Enough with the tournament payout nonsense, lets make this a little more closer to home.  Who dominates the International Counter-Strike scene? Europe and Asia are great guesses, why do you think that is?  I can tell you first hand it is not a skill or talent deficit because the United States has some of the best Counter-Strike players in the world, why do you think that Europe and Asia dominate the Counter-Strike leader boards…?  The answer lies within the funding, no team can make it overseas without funding for travel, and expenses.  Money is the largest deciding factor inside of professional E-Sports, plain and simple.  This brings me back to the sponsors and endorsements that professional E-Sports teams receive, almost 100% of travel and expenses were paid for by these sponsors and endorsements.  Without money, an organization, more specifically a professional E-Sports organization, cannot function, and if they cannot properly function, they in lamest terms, die.  This is why you do not see many big names in E-Sports competing in tournaments overseas or domestically, there just isn’t money to fund the travel and entry-fees associated with the few tournaments that happen. 
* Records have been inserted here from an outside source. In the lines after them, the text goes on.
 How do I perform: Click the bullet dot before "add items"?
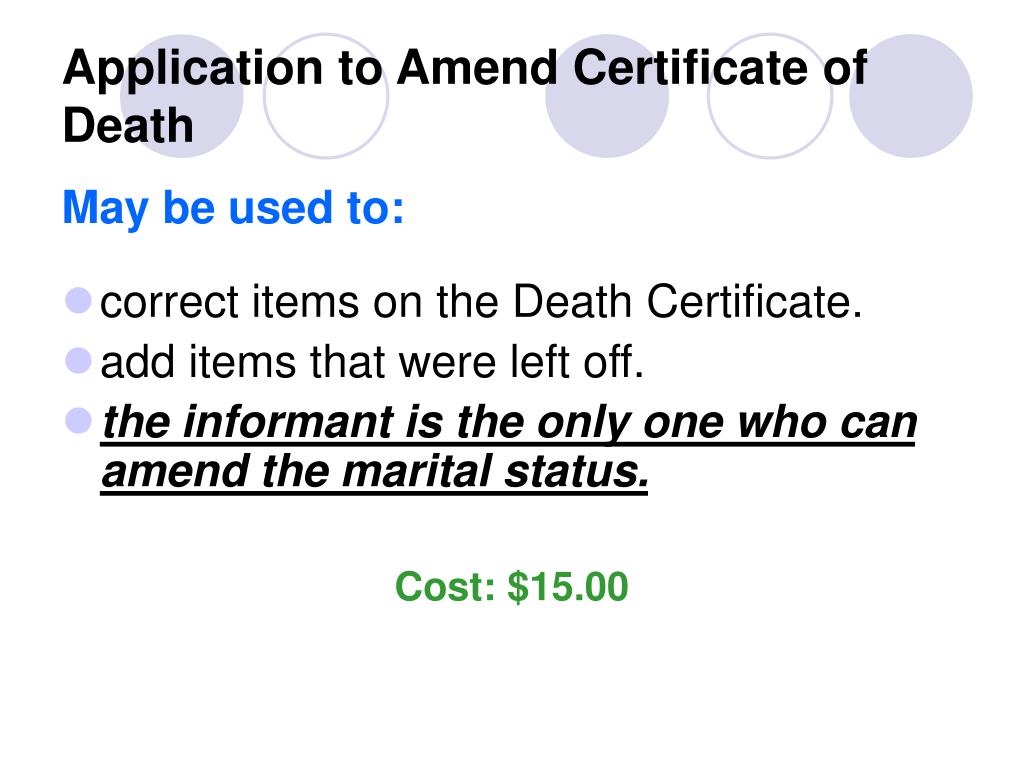pos(78,360)
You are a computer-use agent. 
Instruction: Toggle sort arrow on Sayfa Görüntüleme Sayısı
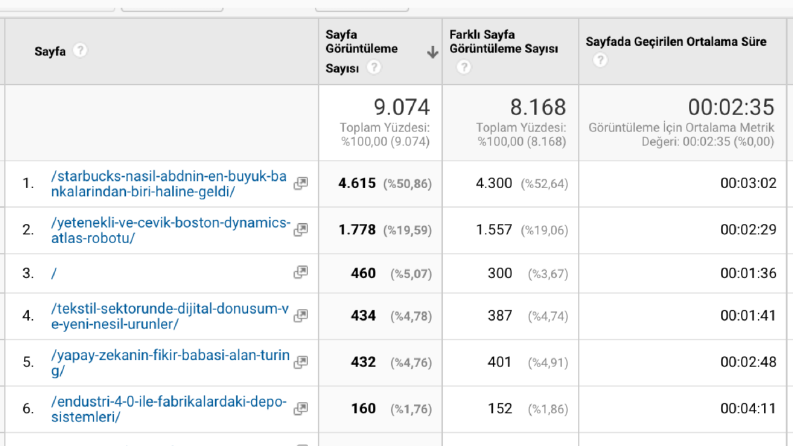point(432,52)
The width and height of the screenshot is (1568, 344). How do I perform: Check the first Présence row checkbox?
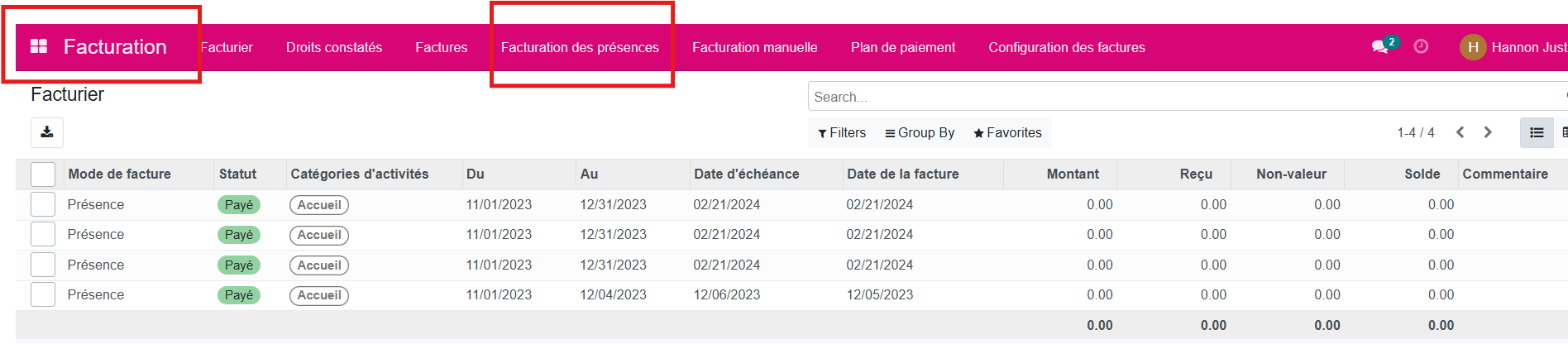coord(43,204)
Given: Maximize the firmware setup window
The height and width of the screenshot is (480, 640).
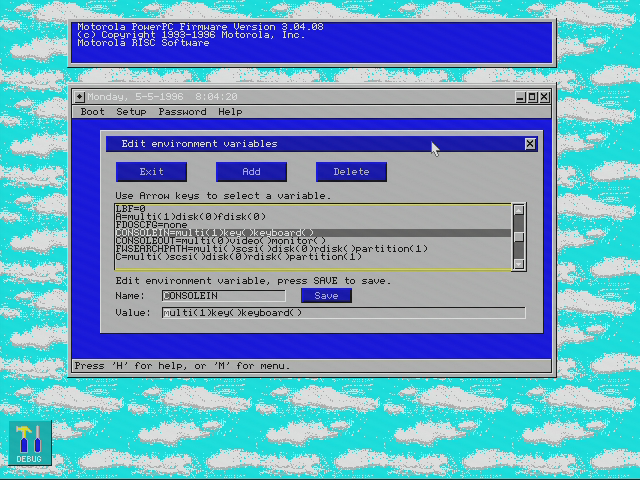Looking at the screenshot, I should click(532, 97).
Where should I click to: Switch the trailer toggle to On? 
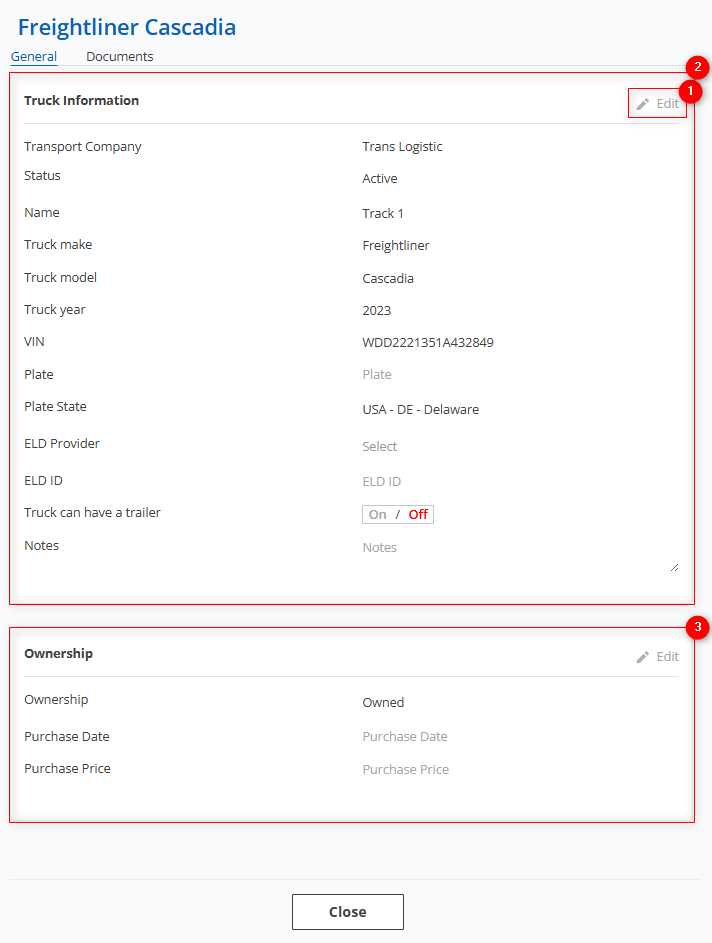point(378,515)
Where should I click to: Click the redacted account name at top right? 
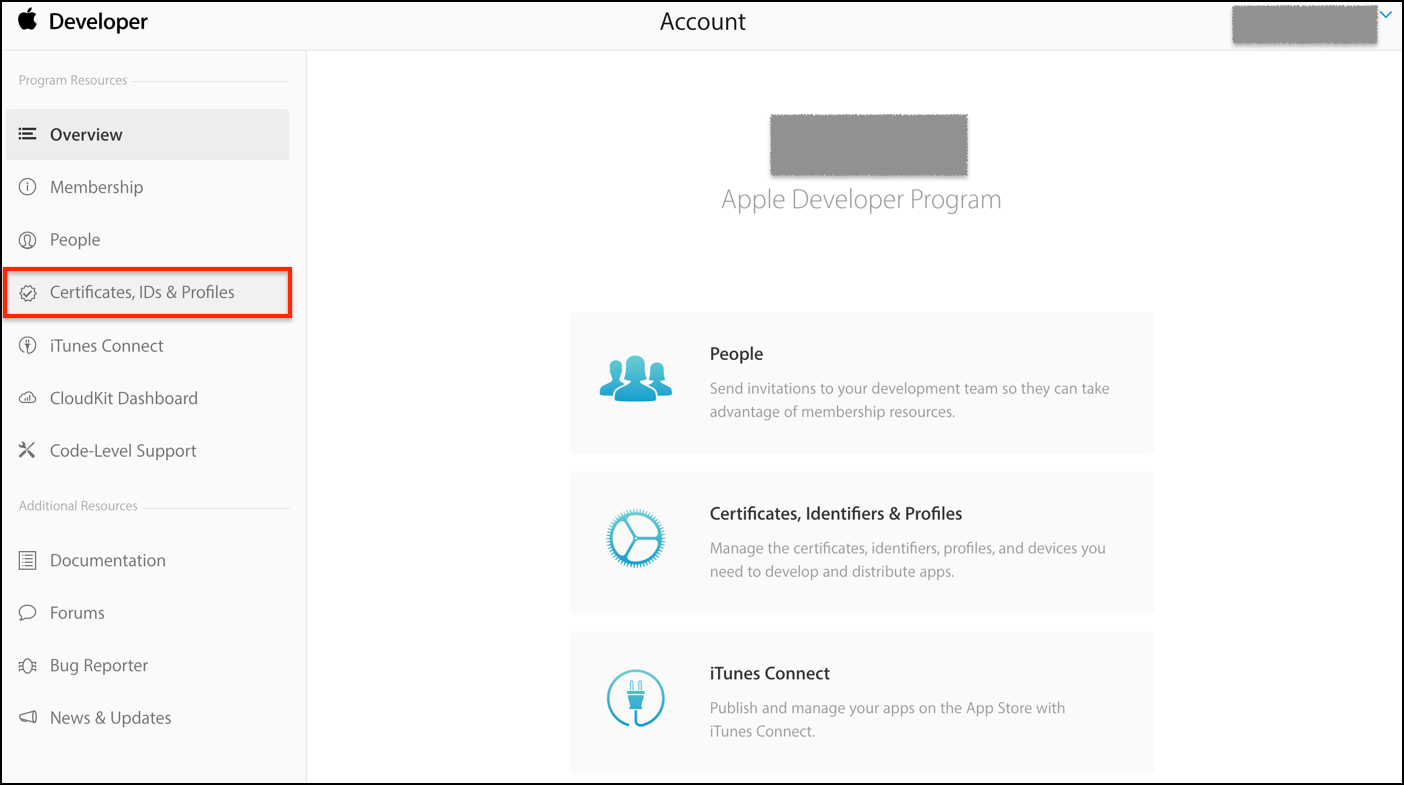pos(1304,24)
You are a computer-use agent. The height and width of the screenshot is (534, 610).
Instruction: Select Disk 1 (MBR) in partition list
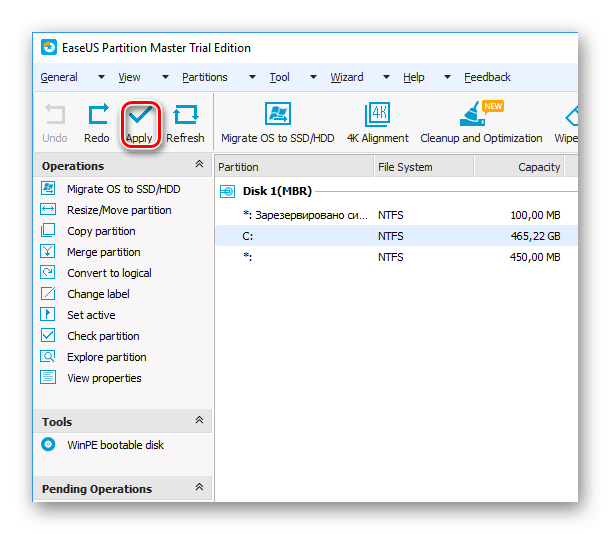tap(276, 191)
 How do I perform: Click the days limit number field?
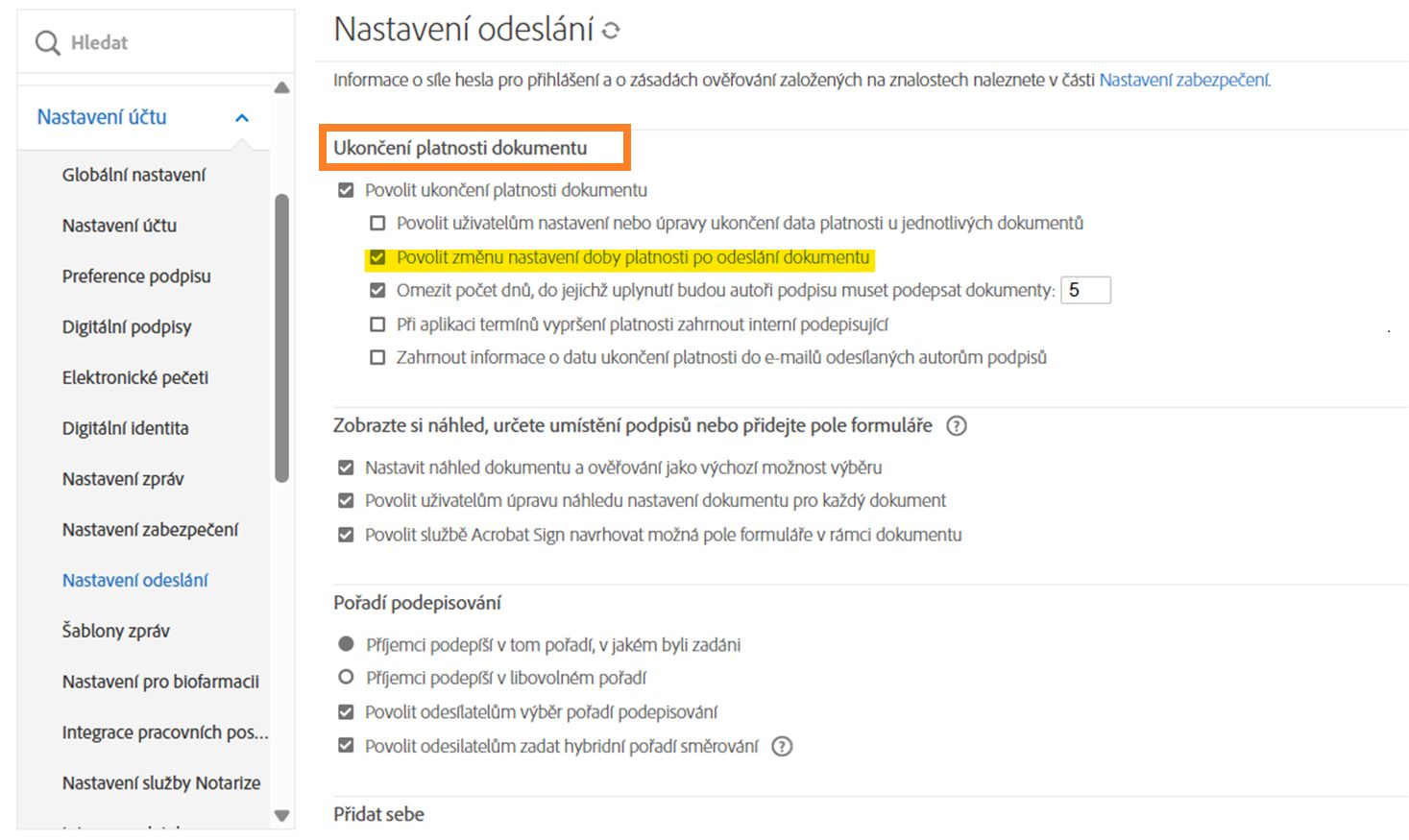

Luckily a few teams from the United States made their presence known at recent tournaments giving sponsors a reason to get back to their roots of gaming, but the recession is killing the hopes and dreams of many young aspiring professional E-Sports stars.  How could this have happened to some of the biggest organizations in the United States?  How could we let our own E-Sports family down like this?  It wasn’t our fault, its the economy’s fault that these young stars cannot attend as many tournaments as they used to.  No one could have forseen this coming for the E-Sports community, like many Americans, we are struggling to make things happen for the E-Sports world.  Slowly but surely more events are popping up out of the woodworks, with new sponsors, and new funding, and more professional E-Sports organizations are coming back alive with the help of these new sponsors.  The stock market is beginning to go back up, a sure sign that our economy is getting better in light of the standing recession, we will get through this, and we will see these big names come back and help get the United States competitive gaming scene back on track, we just need to wait and hope that they still have the will to come back and represent the United States as they once did.